■ What the task requires: Please duplicate the passage below on warfarin use in atrial fibrillation, word for word and in full.

■ Provided text:
Nonrheumatic atrial fibrillation (AF) is a common cause of embolic stroke. Warfarin therapy can reduce stroke risk by two-thirds in patients with AF, but therapy may not always be used or always be used optimally.


This study sought to document the patterns of anticoagulant use and the determinants and incidence of stroke, intracranial hemorrhage, and arterial thromboembolism in US patients with AF.


Using health insurance claims and laboratory results, we examined events per unit of person-time and used Poisson regression to quantify the association of AF outcomes with the international normalized ratio (INR) and other covariates.


In 116,969 patients age > or =40 years with an insurance claim for AF or atrial flutter between 1999 and 2005, warfarin was prescribed to 45%, and 48% had no claim for any anticoagulant or antiplatelet agent. Subtherapeutic INR levels (<2.0) raised the incidence of stroke (relative risk [RR]: 2.39, 95% confidence interval [CI]: 1.68 to 3.41) and arterial thromboembolism (RR: 5.68, 95% CI: 1.88 to 17.10) compared with therapeutic INR levels, whereas supratherapeutic INR levels (>3.0) doubled the incidence of intracranial hemorrhage (RR: 2.11, 95% CI: 1.16 to 3.84). Further covariate adjustment had little effect on these estimates.


Warfarin remains underused within the outpatient setting. Nontherapeutic INR levels are associated with increased risk of stroke, bleeding, and thromboembolism compared with therapeutic INR levels.

■ Information given:
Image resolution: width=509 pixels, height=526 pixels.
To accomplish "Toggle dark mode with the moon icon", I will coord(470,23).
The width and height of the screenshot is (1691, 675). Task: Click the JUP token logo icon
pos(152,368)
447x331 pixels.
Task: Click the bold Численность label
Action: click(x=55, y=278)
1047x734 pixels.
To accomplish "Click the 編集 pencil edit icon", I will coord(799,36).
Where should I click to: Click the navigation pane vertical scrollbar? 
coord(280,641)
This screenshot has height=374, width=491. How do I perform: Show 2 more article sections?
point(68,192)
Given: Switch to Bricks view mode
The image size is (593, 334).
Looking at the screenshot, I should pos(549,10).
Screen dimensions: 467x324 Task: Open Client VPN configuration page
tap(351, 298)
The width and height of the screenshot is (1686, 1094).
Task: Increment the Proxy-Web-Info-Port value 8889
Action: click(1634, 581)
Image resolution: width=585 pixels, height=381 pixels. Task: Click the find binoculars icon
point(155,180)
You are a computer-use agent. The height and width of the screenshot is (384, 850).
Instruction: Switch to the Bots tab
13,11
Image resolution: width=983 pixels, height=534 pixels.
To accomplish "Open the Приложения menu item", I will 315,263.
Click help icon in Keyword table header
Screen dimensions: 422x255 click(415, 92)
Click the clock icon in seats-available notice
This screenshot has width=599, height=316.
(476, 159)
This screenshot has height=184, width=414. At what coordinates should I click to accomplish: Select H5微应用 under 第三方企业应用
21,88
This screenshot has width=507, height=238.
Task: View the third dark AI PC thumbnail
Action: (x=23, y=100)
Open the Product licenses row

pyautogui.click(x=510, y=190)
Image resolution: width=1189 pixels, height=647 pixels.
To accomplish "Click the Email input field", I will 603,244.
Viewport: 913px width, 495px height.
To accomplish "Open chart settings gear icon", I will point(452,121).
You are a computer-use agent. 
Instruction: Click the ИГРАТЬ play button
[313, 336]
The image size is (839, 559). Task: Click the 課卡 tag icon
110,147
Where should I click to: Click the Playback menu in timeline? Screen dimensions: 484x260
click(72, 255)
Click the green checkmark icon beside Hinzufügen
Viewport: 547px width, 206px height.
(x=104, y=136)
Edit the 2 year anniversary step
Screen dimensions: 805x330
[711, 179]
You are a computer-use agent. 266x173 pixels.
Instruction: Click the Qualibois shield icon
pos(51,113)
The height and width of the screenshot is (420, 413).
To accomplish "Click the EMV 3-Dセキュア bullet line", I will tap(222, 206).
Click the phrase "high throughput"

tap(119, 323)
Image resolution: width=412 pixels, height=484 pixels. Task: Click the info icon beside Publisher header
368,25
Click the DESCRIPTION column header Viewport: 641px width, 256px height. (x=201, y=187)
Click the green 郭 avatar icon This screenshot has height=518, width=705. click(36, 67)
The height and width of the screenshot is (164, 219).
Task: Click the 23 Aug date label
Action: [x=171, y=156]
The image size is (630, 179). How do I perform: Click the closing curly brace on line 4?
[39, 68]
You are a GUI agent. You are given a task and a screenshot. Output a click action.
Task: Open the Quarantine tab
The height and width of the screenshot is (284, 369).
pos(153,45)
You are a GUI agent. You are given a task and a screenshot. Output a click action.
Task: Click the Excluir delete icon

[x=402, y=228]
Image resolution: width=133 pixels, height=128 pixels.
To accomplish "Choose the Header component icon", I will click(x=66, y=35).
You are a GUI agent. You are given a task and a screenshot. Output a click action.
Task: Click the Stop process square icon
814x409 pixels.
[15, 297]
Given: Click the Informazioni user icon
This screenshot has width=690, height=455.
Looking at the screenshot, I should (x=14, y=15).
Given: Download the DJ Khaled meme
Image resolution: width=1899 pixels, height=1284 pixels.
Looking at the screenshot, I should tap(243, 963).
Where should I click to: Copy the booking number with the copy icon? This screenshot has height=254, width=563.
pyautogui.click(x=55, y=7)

■ Solution to the problem:
Nonrheumatic atrial fibrillation (AF) is a common cause of embolic stroke. Warfarin therapy can reduce stroke risk by two-thirds in patients with AF, but therapy may not always be used or always be used optimally.


This study sought to document the patterns of anticoagulant use and the determinants and incidence of stroke, intracranial hemorrhage, and arterial thromboembolism in US patients with AF.


Using health insurance claims and laboratory results, we examined events per unit of person-time and used Poisson regression to quantify the association of AF outcomes with the international normalized ratio (INR) and other covariates.


In 116,969 patients age > or =40 years with an insurance claim for AF or atrial flutter between 1999 and 2005, warfarin was prescribed to 45%, and 48% had no claim for any anticoagulant or antiplatelet agent. Subtherapeutic INR levels (<2.0) raised the incidence of stroke (relative risk [RR]: 2.39, 95% confidence interval [CI]: 1.68 to 3.41) and arterial thromboembolism (RR: 5.68, 95% CI: 1.88 to 17.10) compared with therapeutic INR levels, whereas supratherapeutic INR levels (>3.0) doubled the incidence of intracranial hemorrhage (RR: 2.11, 95% CI: 1.16 to 3.84). Further covariate adjustment had little effect on these estimates.


Warfarin remains underused within the outpatient setting. Nontherapeutic INR levels are associated with increased risk of stroke, bleeding, and thromboembolism compared with therapeutic INR levels.